Brexit chaos, an alleged $100 million bribe and pizza from Canada.
What is the ‘last-straw’ moment that causes relatives to cut off contact with each other?
For writer Harriet Brown, it came after her daughter had been diagnosed with anorexia. Brown reached out to her mom via email for support about her daughter’s health crisis, though they previously had a difficult relationship. Instead, her mother responded and effectively blamed Brown for her daughter’s anorexia.
She wrote about how that moment felt for Vice.
There was more, much more, but the screen in front of me swam out of focus and I couldn’t read it. Even if my mother genuinely believed that I was to blame for my daughter’s illness, why choose this moment to tell me so? If she loved her granddaughter and wanted the best for her, why would she do something designed to break me down in the middle of this fight for her life? My mother was entitled to her opinions about me and everything else. But how could she possibly think this was the time and way to share them?
As I sat in front of the computer, reading the email again, I felt suddenly dizzy, as if the room had tilted. I thought I heard the crack of something breaking and wondered if I was having a stroke. Blood rushed to my head and then away. My body seemed to rise and fall. And then it was over and I was done with my mother. I felt no regret or confusion, no rage or longing or resentment or anything, really. A great clarity settled over me. I knew our connection was broken in a way that couldn’t be healed because I no longer wanted it to be healed.

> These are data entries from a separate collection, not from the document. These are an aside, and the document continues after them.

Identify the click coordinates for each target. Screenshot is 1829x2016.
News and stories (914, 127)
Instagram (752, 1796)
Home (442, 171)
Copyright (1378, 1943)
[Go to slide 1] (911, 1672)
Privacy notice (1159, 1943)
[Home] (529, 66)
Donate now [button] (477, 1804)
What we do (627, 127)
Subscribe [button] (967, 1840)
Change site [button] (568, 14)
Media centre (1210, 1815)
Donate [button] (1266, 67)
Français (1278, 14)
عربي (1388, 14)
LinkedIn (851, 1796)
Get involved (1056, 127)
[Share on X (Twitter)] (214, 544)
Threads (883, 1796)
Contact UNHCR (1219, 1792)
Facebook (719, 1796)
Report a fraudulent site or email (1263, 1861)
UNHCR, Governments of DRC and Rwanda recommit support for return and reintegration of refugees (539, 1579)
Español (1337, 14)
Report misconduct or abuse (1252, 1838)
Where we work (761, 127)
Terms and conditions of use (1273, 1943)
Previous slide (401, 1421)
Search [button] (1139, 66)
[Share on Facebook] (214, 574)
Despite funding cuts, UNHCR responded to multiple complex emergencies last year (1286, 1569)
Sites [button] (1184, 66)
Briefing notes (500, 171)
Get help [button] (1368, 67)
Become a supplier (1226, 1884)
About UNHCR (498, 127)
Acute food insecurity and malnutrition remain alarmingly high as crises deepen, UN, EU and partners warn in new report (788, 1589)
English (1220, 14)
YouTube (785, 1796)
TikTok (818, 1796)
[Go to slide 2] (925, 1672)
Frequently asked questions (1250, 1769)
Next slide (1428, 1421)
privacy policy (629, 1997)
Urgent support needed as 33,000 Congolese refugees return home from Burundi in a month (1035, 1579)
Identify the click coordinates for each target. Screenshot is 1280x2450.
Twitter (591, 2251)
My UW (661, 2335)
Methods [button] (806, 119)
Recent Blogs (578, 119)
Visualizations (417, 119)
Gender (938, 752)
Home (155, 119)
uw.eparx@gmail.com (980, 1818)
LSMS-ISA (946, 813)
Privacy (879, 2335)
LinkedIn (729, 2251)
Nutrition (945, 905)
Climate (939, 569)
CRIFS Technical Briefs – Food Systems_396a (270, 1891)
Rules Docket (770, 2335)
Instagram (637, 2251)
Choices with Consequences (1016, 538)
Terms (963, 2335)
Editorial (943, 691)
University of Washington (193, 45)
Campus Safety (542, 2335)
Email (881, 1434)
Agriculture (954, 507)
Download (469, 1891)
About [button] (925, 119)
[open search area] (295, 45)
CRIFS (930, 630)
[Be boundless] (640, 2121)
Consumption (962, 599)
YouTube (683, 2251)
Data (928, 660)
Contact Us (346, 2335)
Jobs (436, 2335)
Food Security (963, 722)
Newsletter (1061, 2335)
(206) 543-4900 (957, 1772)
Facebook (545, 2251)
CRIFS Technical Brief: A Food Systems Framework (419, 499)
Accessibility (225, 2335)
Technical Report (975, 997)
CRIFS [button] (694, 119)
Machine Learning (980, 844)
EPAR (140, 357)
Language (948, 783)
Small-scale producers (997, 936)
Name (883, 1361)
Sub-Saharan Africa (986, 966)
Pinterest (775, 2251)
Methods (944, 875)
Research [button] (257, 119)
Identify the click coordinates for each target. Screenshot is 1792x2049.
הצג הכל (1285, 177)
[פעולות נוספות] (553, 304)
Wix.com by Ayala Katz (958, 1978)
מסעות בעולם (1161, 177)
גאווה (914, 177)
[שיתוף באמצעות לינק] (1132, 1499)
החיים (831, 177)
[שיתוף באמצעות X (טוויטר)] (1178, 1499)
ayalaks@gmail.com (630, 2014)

Although estrangement can happen in a variety of relationships, psychologist Joshua Coleman told The Chicago Tribune “today’s adult children don’t view their relationships with their parents the way their folks did with their parents…’the principles of obligation, duty and respect that baby boomers and generations before them had for their elders aren’t necessarily there anymore.’”
There isn’t a lot of research available on how often familial estrangement happens. And the studies generally appear to have a relatively small focus group — like this one, published in 2017, which surveyed 52 children in the process of estrangement.
But The New York Times reports that the lack of research might be changing.
In the past five years, a clearer picture of estrangement has been emerging as more researchers have turned their attention to this kind of family rupture. Their findings challenge the deeply held notion that family relationships can’t be dissolved and suggest that estrangement is not all that uncommon.
How does family estrangement happen? How can relatives reunite? Should they? And what effect can it have on the people involved?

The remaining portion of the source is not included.